Materials provided Block Start

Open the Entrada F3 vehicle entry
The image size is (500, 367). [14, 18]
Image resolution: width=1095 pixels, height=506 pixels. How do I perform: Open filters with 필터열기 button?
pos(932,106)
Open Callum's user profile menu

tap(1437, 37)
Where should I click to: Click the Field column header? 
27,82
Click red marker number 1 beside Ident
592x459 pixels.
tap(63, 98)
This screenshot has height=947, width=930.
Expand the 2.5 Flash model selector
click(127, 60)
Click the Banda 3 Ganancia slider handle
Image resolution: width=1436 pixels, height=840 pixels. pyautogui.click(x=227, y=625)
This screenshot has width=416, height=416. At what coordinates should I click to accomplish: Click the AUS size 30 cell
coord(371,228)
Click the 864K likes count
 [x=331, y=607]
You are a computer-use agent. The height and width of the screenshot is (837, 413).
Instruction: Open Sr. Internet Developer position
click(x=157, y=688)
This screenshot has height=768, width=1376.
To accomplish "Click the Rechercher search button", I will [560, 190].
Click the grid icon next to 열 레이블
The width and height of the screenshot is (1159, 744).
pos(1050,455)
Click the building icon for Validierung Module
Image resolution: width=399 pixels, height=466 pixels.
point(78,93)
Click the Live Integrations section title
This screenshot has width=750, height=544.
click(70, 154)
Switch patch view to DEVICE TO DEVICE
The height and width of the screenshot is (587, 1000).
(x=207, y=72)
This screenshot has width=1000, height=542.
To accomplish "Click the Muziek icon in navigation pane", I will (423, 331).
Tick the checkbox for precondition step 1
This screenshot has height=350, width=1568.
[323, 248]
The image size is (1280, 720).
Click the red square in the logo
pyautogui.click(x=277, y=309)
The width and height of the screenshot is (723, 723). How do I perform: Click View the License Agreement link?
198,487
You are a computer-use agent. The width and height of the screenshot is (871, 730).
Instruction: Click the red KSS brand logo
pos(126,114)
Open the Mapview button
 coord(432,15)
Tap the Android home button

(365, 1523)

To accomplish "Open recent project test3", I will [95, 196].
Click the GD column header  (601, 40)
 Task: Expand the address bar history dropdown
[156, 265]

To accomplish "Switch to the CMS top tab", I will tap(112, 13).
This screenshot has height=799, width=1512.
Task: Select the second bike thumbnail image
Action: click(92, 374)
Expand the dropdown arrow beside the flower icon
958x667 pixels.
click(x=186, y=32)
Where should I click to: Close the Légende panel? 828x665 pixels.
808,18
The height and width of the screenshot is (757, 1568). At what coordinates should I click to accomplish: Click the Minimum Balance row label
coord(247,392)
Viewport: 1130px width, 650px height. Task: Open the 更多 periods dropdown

Materials provided Block End

Exercise prompt:
From the records, copy every line that has the string "computer" in it.

Result of the task:
You are a computer-use agent. The height and width of the screenshot is (837, 413).
You are a computer-use agent. The width and height of the screenshot is (871, 730).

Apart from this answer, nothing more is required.